*Instruction*. Which lines run from the line with "Image resolution: width=1920 pixels, height=1080 pixels. At" up to and including the line with "I will coord(1182,968)."? Copy those items out without changing anything.

(Saved entries)
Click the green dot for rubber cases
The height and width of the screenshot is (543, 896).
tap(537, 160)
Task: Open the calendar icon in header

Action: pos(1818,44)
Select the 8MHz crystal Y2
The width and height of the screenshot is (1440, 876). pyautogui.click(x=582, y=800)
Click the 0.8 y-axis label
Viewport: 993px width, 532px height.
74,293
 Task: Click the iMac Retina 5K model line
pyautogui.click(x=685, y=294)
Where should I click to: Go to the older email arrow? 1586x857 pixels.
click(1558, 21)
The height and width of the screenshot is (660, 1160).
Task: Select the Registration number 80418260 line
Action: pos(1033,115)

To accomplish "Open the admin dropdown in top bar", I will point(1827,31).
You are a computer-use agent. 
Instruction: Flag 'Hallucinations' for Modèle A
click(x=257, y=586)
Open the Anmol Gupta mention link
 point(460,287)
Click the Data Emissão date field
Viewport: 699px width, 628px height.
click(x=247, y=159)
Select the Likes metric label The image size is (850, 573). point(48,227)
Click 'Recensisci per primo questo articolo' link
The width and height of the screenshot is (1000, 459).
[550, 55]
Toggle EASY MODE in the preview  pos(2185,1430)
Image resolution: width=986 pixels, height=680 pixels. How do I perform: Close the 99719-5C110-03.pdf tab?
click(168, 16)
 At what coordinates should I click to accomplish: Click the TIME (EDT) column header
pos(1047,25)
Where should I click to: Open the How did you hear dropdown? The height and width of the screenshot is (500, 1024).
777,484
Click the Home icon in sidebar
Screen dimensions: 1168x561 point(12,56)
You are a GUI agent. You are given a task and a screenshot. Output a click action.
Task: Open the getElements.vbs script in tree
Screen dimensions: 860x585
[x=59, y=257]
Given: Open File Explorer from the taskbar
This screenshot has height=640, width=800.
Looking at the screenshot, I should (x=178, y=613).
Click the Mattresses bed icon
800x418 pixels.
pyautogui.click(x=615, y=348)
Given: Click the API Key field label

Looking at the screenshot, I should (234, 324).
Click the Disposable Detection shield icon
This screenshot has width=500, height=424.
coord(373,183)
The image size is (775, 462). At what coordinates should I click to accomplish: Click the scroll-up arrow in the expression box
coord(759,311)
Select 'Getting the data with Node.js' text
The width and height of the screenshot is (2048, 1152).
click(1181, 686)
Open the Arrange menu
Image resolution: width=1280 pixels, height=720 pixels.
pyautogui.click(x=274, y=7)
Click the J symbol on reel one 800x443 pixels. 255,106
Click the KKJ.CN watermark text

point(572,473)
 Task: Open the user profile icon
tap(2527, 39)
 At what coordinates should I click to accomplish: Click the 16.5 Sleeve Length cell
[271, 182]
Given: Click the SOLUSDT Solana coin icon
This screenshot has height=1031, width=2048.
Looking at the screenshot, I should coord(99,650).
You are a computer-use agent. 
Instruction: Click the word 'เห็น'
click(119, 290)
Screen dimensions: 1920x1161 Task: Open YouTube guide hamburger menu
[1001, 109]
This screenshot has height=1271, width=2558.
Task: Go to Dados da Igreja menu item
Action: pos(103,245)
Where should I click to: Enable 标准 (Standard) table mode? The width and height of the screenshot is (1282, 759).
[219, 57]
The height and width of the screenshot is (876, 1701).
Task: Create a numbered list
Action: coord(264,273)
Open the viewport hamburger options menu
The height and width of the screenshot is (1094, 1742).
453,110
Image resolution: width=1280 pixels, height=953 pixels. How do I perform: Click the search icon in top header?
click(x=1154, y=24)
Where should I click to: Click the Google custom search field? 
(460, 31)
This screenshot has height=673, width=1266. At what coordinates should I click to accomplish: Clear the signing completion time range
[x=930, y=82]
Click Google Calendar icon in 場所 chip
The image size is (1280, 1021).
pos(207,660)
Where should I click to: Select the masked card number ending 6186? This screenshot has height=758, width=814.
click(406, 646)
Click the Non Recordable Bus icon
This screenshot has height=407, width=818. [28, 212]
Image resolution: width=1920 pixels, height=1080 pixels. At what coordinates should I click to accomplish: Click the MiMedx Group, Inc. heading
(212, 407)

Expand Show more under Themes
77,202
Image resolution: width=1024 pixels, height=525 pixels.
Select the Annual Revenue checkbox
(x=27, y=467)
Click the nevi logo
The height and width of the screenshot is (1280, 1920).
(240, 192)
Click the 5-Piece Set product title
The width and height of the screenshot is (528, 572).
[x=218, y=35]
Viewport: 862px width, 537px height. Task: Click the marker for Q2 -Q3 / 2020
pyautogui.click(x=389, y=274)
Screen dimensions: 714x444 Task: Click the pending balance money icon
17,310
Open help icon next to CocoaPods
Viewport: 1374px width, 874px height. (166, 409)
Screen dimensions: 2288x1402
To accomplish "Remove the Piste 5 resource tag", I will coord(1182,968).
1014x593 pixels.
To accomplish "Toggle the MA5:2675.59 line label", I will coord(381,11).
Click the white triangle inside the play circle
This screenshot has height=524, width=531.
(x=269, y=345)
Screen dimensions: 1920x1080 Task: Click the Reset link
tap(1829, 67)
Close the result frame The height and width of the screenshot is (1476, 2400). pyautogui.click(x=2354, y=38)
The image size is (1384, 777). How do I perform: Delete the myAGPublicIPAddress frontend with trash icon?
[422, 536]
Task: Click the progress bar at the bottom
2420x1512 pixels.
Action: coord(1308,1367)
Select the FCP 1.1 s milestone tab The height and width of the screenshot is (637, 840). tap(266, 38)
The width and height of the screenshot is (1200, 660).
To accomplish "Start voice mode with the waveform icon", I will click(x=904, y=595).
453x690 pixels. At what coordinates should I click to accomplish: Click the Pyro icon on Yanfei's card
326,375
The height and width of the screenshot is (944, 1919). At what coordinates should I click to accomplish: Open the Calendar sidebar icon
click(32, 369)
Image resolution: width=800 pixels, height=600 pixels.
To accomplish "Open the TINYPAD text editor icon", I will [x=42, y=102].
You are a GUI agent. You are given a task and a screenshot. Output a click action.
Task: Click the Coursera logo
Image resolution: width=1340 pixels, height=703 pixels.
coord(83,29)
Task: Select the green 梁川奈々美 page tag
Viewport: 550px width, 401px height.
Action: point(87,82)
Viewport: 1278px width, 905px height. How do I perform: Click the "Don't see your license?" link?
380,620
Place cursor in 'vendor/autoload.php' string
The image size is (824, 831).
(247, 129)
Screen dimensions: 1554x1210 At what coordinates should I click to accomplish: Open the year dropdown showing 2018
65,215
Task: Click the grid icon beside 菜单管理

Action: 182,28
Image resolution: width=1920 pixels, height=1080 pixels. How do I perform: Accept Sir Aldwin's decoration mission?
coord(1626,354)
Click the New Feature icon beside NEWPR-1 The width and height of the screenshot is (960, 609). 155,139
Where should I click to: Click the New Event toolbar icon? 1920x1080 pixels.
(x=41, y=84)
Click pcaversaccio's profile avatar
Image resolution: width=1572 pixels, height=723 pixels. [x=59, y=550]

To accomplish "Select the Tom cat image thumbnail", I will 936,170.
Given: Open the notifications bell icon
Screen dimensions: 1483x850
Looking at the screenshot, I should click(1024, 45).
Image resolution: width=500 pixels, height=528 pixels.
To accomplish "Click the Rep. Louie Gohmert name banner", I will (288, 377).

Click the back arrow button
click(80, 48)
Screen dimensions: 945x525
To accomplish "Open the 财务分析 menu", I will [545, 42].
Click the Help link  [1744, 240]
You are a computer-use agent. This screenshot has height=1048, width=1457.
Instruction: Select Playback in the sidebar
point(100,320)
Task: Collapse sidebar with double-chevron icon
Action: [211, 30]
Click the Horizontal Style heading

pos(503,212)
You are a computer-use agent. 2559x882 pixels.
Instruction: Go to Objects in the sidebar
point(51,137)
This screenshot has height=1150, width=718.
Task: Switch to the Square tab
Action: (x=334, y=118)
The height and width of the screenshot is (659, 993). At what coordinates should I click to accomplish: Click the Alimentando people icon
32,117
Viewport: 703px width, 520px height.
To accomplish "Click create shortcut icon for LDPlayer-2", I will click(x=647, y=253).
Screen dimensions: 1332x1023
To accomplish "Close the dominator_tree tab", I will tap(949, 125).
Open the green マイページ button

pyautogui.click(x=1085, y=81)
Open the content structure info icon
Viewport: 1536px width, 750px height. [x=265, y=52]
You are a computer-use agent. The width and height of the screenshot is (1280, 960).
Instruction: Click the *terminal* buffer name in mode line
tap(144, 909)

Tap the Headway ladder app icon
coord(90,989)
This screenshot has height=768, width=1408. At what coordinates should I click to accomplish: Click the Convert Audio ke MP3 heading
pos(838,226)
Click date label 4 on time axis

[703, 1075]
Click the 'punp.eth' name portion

*Solution to the exercise*.
Image resolution: width=1920 pixels, height=1080 pixels. At what coordinates should I click to accomplish: Click the MiMedx Group, Inc. heading
(212, 407)

Expand Show more under Themes
77,202
Image resolution: width=1024 pixels, height=525 pixels.
Select the Annual Revenue checkbox
(x=27, y=467)
Click the nevi logo
The height and width of the screenshot is (1280, 1920).
(240, 192)
Click the 5-Piece Set product title
The width and height of the screenshot is (528, 572).
[x=218, y=35]
Viewport: 862px width, 537px height. Task: Click the marker for Q2 -Q3 / 2020
pyautogui.click(x=389, y=274)
Screen dimensions: 714x444 Task: Click the pending balance money icon
17,310
Open help icon next to CocoaPods
Viewport: 1374px width, 874px height. (166, 409)
Screen dimensions: 2288x1402
To accomplish "Remove the Piste 5 resource tag", I will coord(1182,968).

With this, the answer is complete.